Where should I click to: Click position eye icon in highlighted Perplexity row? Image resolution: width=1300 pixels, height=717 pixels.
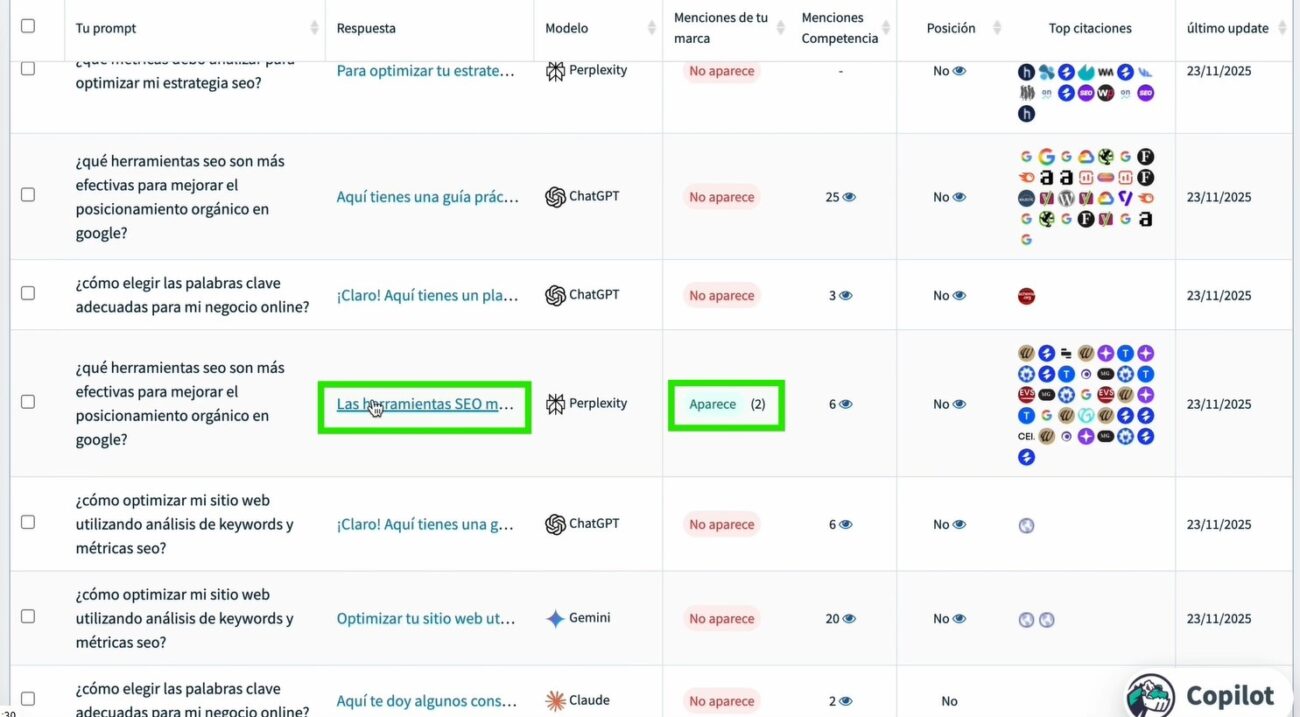coord(959,405)
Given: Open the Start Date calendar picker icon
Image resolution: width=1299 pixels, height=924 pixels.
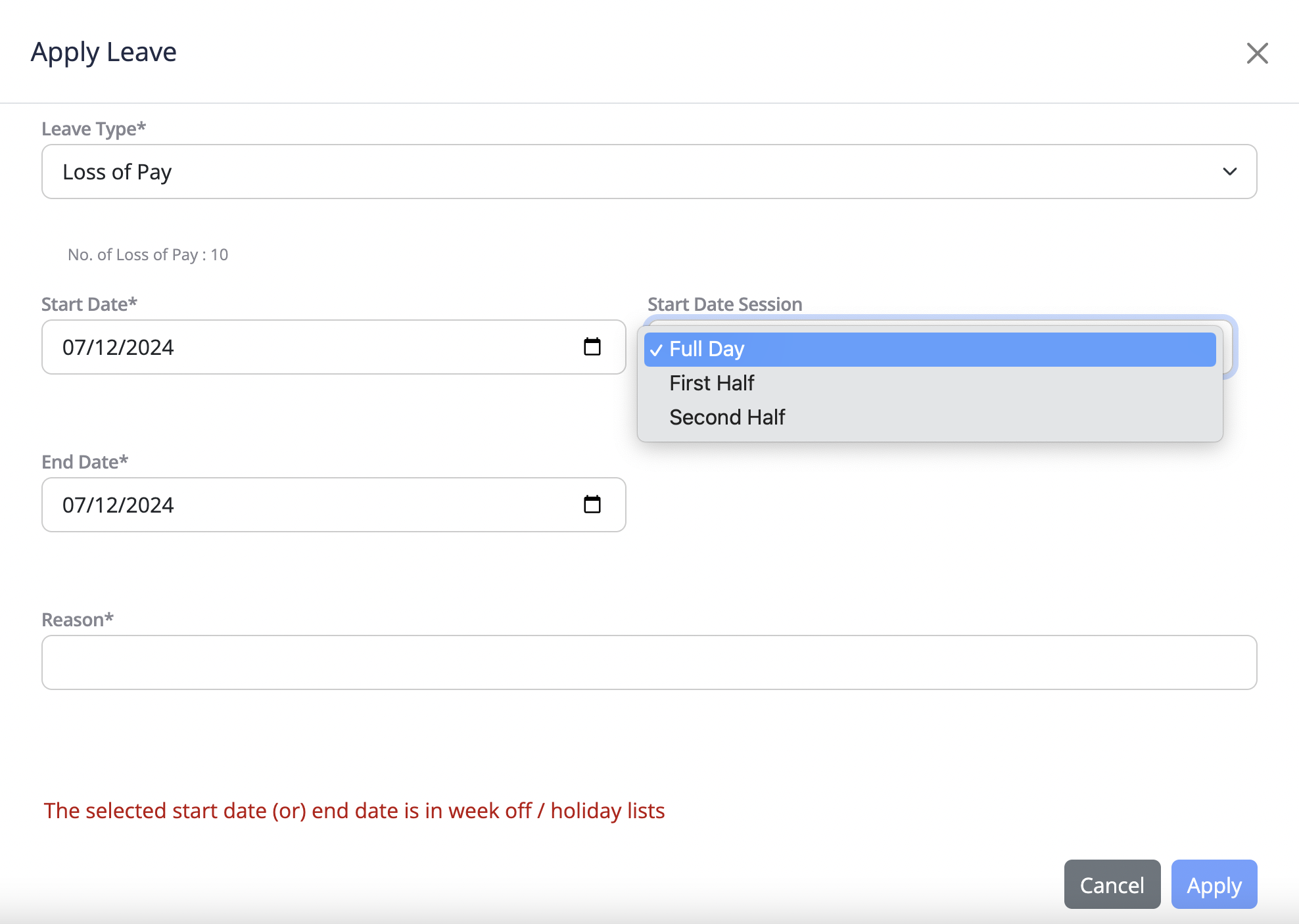Looking at the screenshot, I should 592,347.
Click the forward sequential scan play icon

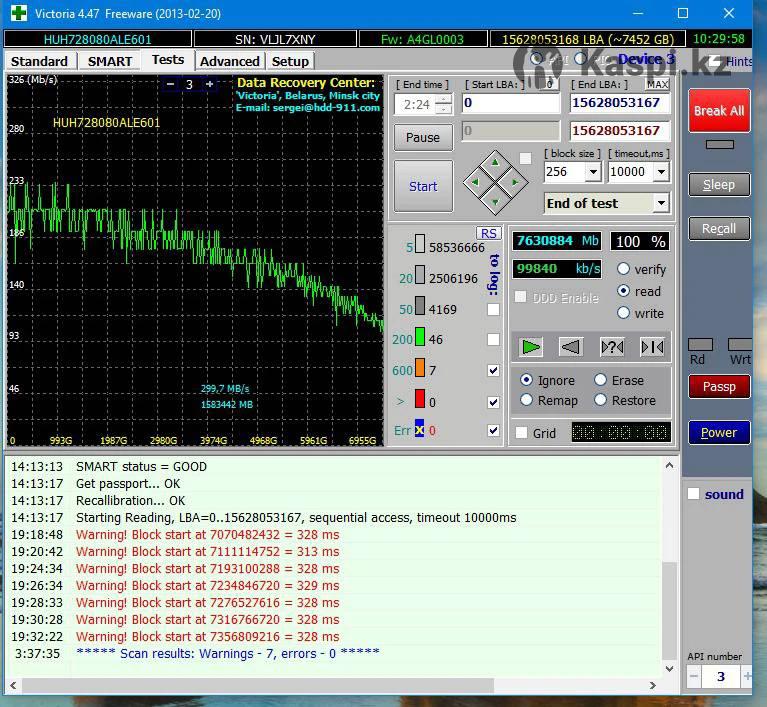tap(531, 347)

********************

(TASK INSTRUCTIONS)
Copy each of the entries above line for line, keeping every character as it stands, and leave the pictures out of your copy.

(FULL ANSWER)
Where should I click to: Click position eye icon in highlighted Perplexity row? Image resolution: width=1300 pixels, height=717 pixels.
coord(959,405)
Given: Open the Start Date calendar picker icon
Image resolution: width=1299 pixels, height=924 pixels.
Looking at the screenshot, I should 592,347.
Click the forward sequential scan play icon

tap(531, 347)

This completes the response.